━━━ PASSAGE ━━━

Sound is moving air. Our ears are designed to be sensitive to these vibrations and interpret them. In music, the term, "Dynamics" refers to whether a sound is "soft" or "loud". The ability of a recording medium to reproduce the difference between soft and loud is called its "Dynamic Range". Vinyl records and cassette tapes have a limited dynamic range of 20 db or so while modern CD's and Digital Audio Tape (DAT) are capable of full dynamic range; that's 100 db! The limiting factor of how much of that range you get to actually hear is determined by the speakers, and amplifiers and the room you're listening in. Read on...

b. Highs vs. Lows

We've all heard terms like "bright", "dull", "deep" and "thin" used to describe music. Two major factors complicate this affair. The first is that we all hear the same thing differently; one person's "bright" is another person's "dull". The second is the accuracy or lack thereof, of our sound source, i.e. the speakers and amplifiers. Technically, the audible frequency range for human hearing is 20 Hertz(Hz) on the low end and 20 Kilohertz(Khz) on the high end. Most people's hearing range falls between 40Hz and 16 Khz and in fact, the specified frequency range of FM radio is 50Hz to 15Khz.

A typical car radio, boom box or home stereo has two EQ knobs on it. The "Low" and "High" knobs are usually centered at 100 Hz and 10 Khz respectively with a broad "fixed Q". "Q" refers to the range of frequencies affected by the boost or cut and is expressed in octaves. Their effect is not subtle but for consumer applications this is simple, convenient and usually sufficient. The loudness button is simply a low frequency boost that compensates for the apparent lack of low frequencies at low listening levels.

━━━

Extend the passage on audio dynamics and equalization, beginning after its last sentence.

━━━ ENTRIES ━━━

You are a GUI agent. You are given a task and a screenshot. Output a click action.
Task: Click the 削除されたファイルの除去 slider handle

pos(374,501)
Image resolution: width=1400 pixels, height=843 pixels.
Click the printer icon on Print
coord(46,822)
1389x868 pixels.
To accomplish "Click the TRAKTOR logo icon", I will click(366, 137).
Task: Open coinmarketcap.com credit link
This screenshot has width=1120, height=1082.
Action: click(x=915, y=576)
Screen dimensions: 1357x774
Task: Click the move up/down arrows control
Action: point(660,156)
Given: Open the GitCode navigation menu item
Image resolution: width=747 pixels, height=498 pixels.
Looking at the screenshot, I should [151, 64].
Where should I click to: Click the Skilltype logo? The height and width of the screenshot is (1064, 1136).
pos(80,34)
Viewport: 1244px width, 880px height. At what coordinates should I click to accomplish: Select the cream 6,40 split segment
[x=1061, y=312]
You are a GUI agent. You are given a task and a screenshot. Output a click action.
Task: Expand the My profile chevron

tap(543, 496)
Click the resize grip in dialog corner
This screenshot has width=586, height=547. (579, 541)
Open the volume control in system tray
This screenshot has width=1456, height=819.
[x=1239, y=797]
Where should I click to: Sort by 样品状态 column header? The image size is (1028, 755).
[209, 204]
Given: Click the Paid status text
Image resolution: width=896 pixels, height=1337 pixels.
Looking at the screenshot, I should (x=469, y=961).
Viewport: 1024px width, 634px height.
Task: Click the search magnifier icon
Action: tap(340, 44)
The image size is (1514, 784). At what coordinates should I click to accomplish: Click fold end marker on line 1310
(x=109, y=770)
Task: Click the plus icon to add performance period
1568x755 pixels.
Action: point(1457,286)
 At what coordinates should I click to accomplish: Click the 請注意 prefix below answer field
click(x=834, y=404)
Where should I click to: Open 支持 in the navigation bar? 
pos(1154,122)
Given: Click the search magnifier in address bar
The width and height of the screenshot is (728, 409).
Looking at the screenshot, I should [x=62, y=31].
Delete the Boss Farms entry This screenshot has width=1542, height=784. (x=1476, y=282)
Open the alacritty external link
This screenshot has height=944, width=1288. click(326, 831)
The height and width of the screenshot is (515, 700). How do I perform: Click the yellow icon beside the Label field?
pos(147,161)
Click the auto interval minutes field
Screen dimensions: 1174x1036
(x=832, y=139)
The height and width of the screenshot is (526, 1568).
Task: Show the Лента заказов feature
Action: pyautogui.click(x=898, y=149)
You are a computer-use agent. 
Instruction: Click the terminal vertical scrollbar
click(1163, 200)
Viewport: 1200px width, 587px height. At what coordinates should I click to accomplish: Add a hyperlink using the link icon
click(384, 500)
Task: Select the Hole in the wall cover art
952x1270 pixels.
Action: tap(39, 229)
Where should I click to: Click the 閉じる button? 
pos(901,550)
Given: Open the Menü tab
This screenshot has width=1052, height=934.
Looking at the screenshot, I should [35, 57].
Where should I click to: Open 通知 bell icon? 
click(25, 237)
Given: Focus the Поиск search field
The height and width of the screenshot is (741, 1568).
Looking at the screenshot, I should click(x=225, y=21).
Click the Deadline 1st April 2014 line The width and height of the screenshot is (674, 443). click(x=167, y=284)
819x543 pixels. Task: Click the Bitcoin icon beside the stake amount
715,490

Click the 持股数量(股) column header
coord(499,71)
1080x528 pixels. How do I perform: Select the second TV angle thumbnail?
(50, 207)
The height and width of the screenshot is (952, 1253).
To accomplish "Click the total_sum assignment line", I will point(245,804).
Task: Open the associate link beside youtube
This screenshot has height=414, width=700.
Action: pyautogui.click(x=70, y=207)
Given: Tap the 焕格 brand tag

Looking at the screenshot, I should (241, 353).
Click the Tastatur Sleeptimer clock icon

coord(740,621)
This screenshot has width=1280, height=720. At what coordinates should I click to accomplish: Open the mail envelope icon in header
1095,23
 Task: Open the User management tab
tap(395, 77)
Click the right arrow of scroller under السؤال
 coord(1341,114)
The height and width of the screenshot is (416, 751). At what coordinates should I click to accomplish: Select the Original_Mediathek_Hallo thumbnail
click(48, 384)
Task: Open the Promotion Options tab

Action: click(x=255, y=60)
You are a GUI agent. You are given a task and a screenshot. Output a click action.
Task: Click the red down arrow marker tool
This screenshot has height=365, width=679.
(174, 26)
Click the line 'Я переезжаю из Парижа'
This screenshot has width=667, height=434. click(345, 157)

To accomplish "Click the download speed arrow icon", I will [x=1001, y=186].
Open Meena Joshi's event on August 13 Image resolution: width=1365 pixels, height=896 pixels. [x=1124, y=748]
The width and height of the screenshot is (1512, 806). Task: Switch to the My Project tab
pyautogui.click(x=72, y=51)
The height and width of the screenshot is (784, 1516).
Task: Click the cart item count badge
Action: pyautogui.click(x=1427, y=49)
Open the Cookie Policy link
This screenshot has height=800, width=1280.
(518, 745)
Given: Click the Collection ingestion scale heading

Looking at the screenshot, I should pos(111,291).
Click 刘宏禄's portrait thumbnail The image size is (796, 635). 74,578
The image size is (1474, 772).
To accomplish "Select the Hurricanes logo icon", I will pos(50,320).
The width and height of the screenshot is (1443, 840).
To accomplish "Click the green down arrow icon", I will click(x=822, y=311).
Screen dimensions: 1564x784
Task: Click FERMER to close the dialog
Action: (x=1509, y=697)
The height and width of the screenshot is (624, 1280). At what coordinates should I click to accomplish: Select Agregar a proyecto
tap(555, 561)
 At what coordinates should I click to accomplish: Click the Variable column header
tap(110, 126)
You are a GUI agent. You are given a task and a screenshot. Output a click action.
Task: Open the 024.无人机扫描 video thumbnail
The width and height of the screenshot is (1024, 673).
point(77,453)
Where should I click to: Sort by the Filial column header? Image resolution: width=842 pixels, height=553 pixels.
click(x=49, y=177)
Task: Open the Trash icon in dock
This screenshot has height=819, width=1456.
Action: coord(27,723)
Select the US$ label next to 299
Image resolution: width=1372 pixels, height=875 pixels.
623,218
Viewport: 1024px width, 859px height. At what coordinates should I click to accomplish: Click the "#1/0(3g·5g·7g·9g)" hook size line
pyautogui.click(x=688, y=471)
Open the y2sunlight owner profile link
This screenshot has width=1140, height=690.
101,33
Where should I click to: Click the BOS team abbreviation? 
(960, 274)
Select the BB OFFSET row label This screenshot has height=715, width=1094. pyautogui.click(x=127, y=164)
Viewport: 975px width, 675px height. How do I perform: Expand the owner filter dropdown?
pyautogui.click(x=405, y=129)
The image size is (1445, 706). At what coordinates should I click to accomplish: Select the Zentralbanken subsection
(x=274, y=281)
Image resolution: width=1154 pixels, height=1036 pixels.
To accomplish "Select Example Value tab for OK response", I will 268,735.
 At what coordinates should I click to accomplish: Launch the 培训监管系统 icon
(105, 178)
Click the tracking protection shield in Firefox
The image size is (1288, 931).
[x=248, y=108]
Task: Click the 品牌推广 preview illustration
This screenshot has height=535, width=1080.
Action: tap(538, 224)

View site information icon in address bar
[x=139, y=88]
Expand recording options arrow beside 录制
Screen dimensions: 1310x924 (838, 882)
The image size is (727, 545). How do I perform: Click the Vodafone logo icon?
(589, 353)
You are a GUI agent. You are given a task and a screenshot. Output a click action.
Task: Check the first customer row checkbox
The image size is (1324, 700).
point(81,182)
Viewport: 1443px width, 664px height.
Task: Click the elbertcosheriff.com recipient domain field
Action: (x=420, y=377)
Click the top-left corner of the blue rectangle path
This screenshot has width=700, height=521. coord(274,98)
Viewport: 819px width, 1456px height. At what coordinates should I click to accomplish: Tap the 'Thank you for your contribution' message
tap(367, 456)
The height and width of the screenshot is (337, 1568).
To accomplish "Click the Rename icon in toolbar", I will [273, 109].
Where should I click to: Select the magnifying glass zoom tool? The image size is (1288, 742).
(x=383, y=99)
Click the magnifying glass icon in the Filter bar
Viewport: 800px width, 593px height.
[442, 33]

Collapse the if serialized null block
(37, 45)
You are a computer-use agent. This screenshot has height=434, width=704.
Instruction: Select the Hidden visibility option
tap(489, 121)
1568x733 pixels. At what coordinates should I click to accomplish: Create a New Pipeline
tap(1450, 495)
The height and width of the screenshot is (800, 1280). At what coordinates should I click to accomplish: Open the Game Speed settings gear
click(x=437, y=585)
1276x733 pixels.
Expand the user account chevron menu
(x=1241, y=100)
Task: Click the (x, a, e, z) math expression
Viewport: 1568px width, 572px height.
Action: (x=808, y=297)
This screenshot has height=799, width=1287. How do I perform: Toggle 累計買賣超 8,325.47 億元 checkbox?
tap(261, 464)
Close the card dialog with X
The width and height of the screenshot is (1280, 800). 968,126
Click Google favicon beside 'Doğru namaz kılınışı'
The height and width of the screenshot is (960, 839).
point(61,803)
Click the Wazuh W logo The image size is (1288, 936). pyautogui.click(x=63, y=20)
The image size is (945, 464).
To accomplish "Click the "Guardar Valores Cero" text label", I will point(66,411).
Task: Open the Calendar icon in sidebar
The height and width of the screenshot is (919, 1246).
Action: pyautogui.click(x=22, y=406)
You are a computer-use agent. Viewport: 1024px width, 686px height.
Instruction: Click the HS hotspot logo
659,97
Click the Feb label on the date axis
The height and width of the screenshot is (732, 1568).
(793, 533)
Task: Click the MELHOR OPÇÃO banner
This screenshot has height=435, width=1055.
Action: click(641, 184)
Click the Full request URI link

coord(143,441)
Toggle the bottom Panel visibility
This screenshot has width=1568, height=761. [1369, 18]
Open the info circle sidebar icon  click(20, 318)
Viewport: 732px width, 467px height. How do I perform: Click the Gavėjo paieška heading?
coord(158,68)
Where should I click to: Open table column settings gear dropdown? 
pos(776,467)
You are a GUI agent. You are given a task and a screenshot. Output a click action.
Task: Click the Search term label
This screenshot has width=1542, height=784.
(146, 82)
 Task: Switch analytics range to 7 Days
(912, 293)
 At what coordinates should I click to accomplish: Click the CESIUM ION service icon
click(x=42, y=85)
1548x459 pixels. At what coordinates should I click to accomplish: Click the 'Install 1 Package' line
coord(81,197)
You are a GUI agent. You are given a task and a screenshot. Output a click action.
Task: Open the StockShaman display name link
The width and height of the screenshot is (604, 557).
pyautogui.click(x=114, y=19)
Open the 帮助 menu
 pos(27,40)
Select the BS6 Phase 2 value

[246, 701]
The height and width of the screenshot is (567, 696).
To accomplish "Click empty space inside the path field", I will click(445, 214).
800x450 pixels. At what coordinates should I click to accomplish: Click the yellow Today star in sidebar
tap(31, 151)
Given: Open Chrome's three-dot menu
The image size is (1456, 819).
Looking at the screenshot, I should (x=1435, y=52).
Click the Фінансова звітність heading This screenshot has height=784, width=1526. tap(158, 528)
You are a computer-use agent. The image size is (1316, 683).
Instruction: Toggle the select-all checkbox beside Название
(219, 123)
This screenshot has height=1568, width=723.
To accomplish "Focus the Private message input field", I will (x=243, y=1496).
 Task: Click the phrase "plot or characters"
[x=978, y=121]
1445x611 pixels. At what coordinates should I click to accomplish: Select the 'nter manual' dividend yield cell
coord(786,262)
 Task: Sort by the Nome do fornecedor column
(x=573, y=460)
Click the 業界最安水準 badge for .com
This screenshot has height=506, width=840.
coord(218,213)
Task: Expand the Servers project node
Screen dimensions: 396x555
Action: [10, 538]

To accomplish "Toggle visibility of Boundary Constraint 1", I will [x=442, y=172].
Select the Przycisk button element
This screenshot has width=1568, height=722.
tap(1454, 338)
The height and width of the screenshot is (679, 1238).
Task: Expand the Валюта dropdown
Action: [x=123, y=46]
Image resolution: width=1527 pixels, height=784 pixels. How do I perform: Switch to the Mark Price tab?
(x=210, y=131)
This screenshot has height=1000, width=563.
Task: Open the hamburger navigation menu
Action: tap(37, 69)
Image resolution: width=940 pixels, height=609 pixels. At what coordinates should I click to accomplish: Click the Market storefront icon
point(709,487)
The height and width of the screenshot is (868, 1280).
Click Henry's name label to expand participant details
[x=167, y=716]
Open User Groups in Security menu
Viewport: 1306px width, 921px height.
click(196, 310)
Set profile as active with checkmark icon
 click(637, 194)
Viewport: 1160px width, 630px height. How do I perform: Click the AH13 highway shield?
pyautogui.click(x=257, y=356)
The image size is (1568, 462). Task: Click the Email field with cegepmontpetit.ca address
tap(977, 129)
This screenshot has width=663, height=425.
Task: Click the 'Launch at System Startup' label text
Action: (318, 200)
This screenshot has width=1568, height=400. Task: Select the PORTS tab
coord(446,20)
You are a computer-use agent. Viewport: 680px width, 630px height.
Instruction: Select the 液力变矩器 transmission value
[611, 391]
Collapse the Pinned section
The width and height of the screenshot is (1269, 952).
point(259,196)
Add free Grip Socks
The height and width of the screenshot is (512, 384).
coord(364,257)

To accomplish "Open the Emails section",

━━━

RESPONSE TO THIS TASK:
c. Speakers and Amplifiers and Rooms

This is the last step before your ears get to do their thing. Any problems here affect the sound reproduced, and thusly, your ability to interpret what you hear. The amp, speakers, and the room they are in, all make up the listening environment. When your mix sounds great in the studio and terrible everywhere else, you know something is wrong.

"Flat" is a term used to describe a system that reproduces all frequencies, equally, more or less. Some people spend thousands trying to achieve a "flat" room. As for me, it's great on paper, but it's not always great for music! As long as I know what the speakers and room are doing, I can deal with it. I like to mix on near-field systems at moderate SPL levels. This tends to decrease the affects the room may have. My current favorites are the Genelec 1031 A's, a compact 2-way self-powered monitor. They don't lie to me. Alesis and the Event 20/20 are recent entries into the more inexpensive 2-way self-powered monitor sweepstakes.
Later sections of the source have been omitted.